A lot, it turns out, when Duckett was ready to take his chances even against Bumrah. Duckett gave a hint about the talk in England's dressing room about scoring 350, and chasing down 371, on an overcast day. The Indian pace spearhead had a spring in his step and was hitting the right line but Duckett, on the third ball of the day, climbed on his feet and got over the ball, punching it to covers for four. Most openers would have left the ball, but Duckett isn't an everyday batsman. Two balls later, Bumrah came up with his trademark wicket-taking delivery that came in but moved away dangerously late. It narrowly missed the edge. Little did anyone at Headingley know that this was going to be a teaser to the rest of the game. There was more of the same through the day – near misses and attacking shots.
It's this fearlessness and his range of conventional strokes on the off-side that make Duckett dangerous. Staying in the crease, not reaching for the ball, he cuts the ball comfortably but judging the length of the ball very early. Against Bumrah, aware that driving would be risky, Duckett would stay back and try to play the ball square on the off-side.
Once in a while he would drill it through the point region for a boundary too. Against Prasidh Krishna, in the first session, he would be more adventurous. He repeatedly dismissed his short ball to the mid-wicket boundary and the full balls were hit through covers. In the second session, India would get two wickets but that didn't stop Duckett from keeping scoring briskly. Now even Bumrah was being pulled and driven. This would make the Indian fans in the stands, edgy.

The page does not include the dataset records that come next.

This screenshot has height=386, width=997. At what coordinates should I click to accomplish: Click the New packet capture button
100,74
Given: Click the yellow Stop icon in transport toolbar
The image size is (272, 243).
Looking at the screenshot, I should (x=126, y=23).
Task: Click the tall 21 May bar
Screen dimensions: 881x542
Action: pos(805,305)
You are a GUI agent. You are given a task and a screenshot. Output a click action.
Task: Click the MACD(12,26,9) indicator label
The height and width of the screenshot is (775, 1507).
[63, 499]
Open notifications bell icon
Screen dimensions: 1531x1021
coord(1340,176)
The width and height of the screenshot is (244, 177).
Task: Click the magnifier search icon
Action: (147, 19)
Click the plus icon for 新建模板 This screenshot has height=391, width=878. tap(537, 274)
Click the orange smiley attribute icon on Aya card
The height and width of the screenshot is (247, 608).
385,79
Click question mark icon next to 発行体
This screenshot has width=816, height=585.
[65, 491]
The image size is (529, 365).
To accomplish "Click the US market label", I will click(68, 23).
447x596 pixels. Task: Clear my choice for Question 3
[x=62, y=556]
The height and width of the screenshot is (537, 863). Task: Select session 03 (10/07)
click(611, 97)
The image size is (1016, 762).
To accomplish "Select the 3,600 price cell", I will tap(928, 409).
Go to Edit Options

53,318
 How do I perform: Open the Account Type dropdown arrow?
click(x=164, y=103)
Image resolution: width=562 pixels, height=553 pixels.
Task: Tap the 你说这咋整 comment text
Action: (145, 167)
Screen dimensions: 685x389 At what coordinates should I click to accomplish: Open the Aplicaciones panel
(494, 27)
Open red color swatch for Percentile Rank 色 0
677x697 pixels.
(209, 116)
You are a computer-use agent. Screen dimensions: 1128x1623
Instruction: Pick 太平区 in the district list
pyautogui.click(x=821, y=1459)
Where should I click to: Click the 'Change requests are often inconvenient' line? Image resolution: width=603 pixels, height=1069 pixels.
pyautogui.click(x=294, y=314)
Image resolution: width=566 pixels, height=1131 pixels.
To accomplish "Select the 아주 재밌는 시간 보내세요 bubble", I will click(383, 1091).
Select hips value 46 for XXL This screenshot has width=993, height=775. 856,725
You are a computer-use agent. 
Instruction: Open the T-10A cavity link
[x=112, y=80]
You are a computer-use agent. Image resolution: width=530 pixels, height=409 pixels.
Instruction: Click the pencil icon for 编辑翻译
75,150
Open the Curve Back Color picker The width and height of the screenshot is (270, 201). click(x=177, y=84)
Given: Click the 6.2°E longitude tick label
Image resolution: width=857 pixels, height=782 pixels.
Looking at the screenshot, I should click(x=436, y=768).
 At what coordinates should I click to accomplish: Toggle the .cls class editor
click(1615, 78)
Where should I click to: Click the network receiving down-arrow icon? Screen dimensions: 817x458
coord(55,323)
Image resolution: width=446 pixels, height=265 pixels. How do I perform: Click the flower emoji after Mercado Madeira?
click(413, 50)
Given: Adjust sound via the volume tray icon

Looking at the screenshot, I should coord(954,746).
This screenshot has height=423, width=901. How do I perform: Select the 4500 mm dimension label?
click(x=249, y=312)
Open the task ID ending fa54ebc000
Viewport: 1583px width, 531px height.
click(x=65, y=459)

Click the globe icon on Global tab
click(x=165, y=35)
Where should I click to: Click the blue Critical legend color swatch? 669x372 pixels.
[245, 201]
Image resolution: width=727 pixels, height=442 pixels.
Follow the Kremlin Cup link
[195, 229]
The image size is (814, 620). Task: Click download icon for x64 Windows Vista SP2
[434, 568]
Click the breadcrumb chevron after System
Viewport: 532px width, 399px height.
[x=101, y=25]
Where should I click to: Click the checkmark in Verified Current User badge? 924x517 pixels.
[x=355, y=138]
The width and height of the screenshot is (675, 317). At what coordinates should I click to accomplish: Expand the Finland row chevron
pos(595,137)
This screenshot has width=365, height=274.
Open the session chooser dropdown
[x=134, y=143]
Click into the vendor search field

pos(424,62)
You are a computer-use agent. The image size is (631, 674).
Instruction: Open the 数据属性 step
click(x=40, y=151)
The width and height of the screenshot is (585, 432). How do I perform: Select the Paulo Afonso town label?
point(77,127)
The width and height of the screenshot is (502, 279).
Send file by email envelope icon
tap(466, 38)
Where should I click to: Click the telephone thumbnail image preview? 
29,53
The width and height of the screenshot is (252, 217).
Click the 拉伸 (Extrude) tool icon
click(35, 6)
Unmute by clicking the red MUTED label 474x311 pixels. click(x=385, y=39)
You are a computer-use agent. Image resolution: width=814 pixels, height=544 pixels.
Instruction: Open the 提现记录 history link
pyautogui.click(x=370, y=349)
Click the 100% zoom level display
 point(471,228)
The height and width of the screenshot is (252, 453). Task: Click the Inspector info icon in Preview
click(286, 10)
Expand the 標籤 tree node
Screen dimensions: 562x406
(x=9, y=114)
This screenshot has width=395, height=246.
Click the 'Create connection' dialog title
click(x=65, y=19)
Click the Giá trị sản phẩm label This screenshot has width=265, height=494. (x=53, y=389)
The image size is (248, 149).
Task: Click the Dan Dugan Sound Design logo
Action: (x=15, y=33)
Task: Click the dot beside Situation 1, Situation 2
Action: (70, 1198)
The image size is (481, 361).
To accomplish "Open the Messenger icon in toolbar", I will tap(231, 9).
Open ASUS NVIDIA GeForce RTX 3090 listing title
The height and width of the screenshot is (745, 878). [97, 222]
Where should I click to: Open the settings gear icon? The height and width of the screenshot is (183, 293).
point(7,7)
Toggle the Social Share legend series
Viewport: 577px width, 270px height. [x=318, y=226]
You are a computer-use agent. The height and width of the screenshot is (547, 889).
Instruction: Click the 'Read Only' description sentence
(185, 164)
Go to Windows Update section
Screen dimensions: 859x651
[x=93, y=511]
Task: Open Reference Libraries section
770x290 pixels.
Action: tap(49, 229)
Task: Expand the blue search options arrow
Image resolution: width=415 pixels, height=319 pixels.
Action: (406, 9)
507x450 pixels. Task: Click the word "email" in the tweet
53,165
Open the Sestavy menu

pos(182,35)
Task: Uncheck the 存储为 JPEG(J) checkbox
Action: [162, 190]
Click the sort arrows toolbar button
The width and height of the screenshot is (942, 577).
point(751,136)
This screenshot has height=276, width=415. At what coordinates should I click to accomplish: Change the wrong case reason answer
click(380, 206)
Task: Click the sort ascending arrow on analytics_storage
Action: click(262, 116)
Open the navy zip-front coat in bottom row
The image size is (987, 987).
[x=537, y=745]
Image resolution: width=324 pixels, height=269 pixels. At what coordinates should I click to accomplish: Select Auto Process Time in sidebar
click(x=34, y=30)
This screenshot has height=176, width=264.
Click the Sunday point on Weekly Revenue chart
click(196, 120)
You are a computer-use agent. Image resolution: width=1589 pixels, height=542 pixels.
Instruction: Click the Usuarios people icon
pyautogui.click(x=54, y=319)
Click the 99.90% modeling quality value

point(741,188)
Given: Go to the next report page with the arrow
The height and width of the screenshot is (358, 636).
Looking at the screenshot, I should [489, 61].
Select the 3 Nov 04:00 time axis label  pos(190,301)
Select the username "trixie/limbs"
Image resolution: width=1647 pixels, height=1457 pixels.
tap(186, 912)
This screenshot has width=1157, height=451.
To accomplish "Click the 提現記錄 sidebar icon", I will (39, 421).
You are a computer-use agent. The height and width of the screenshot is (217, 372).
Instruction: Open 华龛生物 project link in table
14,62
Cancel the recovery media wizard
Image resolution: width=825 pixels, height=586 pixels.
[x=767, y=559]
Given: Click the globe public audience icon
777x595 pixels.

Duckett has an unpleasant relationship with many Indian cricket fans, so much so that he even quit social media because of them. It's mostly been because they haven't quite understood his humour or intent. In 2019, when asked on twitter to 'complete the sentence, Virat Kohli is ….?' Duckett had pinged in 'a joke'? Suggesting Kohli's batting is that good, but several people on twitter took it literally, and went after him.
This March, they were at him again for his comments on Bumrah. 'I've faced him in a five-Test series before,' he told Daily Mail. 'I know what he's going to do to me, and the good thing about that is I know what skills he has. There's going to be nothing that surprises me. It's going to be challenging. But if I can get through that opening spell, I feel there are runs to be had.' Fair statements, it is something that he exactly did today. But his 'nothing that surprises me' was seen as a mock, and he was trolled. Fed up with the toxicity, he quit twitter for a while.
Around these parts it is said Duckett needs to be taken out early or else he gets confident and outrageously aggressive. The evidence was there when he was on 137 and faced Jadeja. Out of the blue, he clobbered him for a reverse-swept six.
Duckett's mother Jayne, who represented Britain in lacrosse, is also aware that once her son is settled he can pull off anything.
'I have seen a lot of Ben and he is very nervous until he has 30 runs.' She also narrates a charming story about the time she went to watch her son bat. 'He is popular with the public but in one T20 match a guy behind me said, 'He's not going to last long — he will be out to one of his reverse-sweeps.' I turned around and told him that's my son he was talking,' she told The Times.
At Headingley, he didn't get out reverse sweeping but he did spoon an innocuous Shardul Thakur to short cover. But by then, he had done his bit to set the platform for a famous England win.